WORK TO COMPLETE. Rewrite the listing from the line holding "Where should I" through the end of the listing, both included, with "toggle" replaced by "switch" and everything else unchanged. Leave the pictures out.

RECORDS FOR THE TASK.
+ + + + + + +
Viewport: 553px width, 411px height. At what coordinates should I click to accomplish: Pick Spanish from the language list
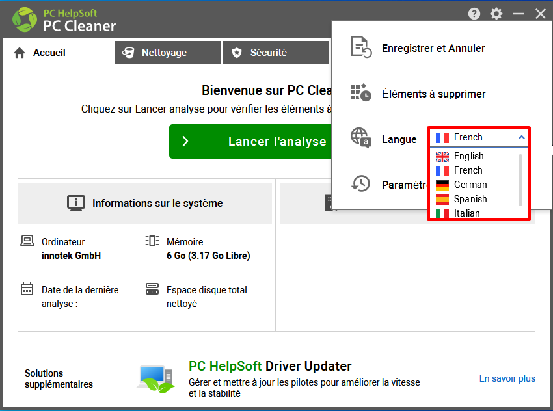[470, 199]
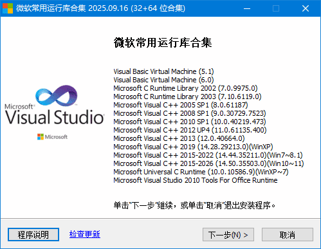Click Microsoft Visual C++ 2005 SP1 entry
This screenshot has height=249, width=321.
click(x=181, y=105)
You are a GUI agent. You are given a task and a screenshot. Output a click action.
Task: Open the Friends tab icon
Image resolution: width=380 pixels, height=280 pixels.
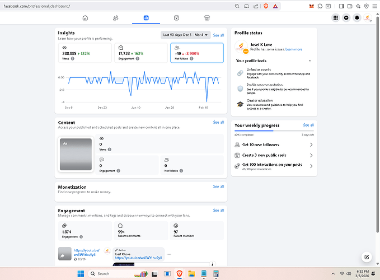coord(115,18)
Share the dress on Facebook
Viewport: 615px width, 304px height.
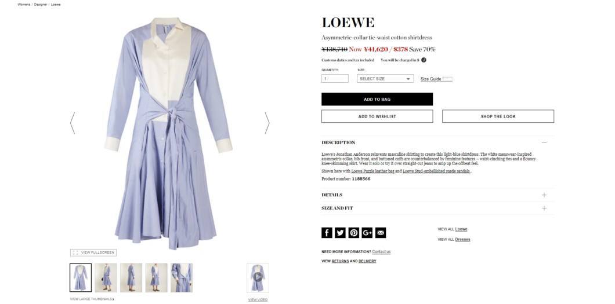click(x=327, y=233)
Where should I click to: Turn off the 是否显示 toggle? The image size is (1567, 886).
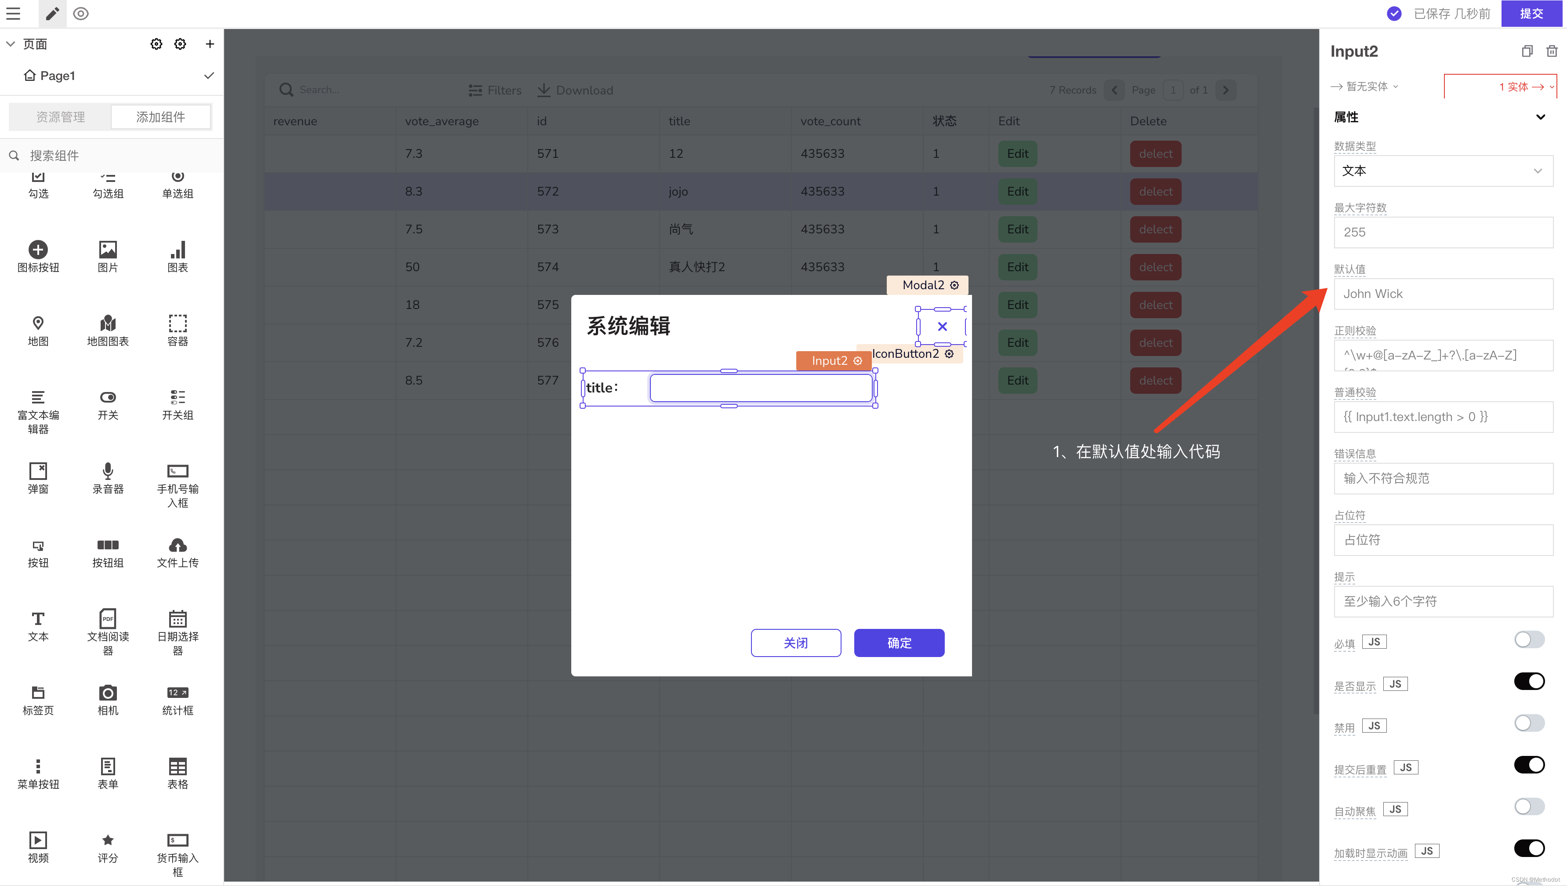(1529, 682)
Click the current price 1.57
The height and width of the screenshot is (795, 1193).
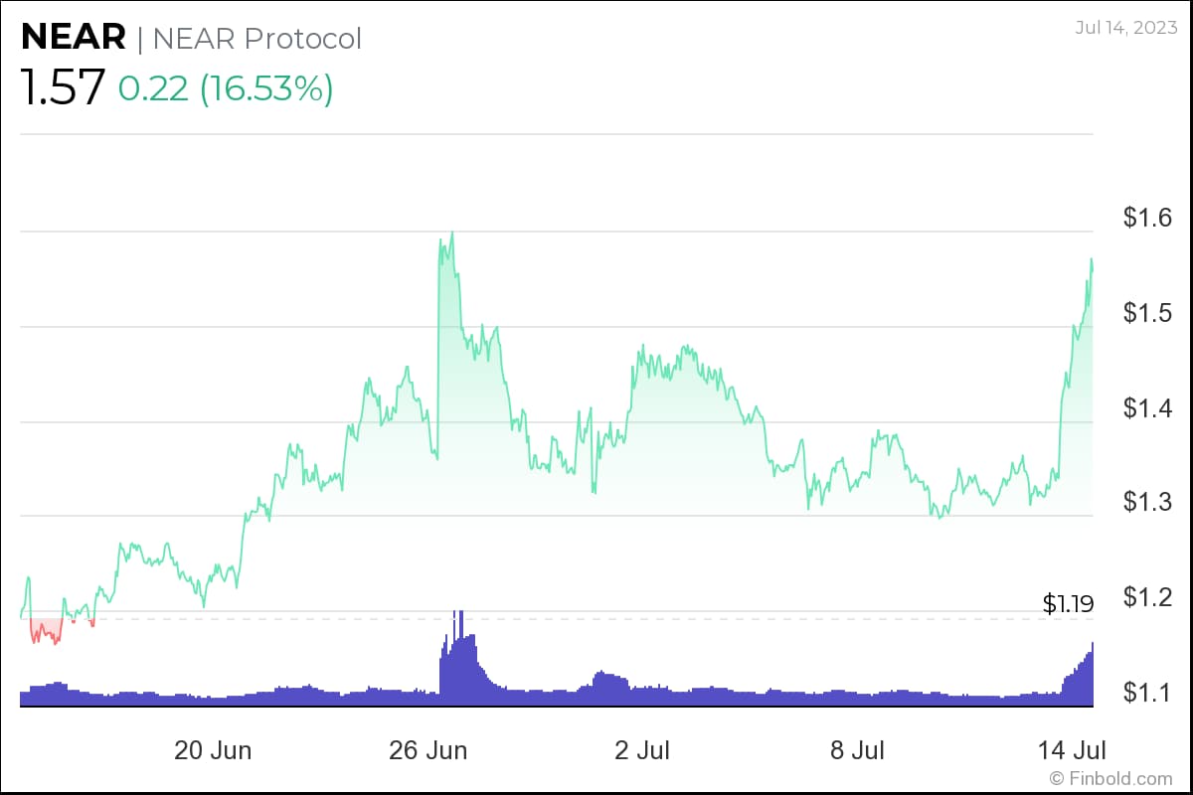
+ + + + + + +
SOLUTION BELOW.
Where should I click to: Turn off the 是否显示 switch? The image size is (1567, 886).
(1529, 682)
Click the current price 1.57
The height and width of the screenshot is (795, 1193).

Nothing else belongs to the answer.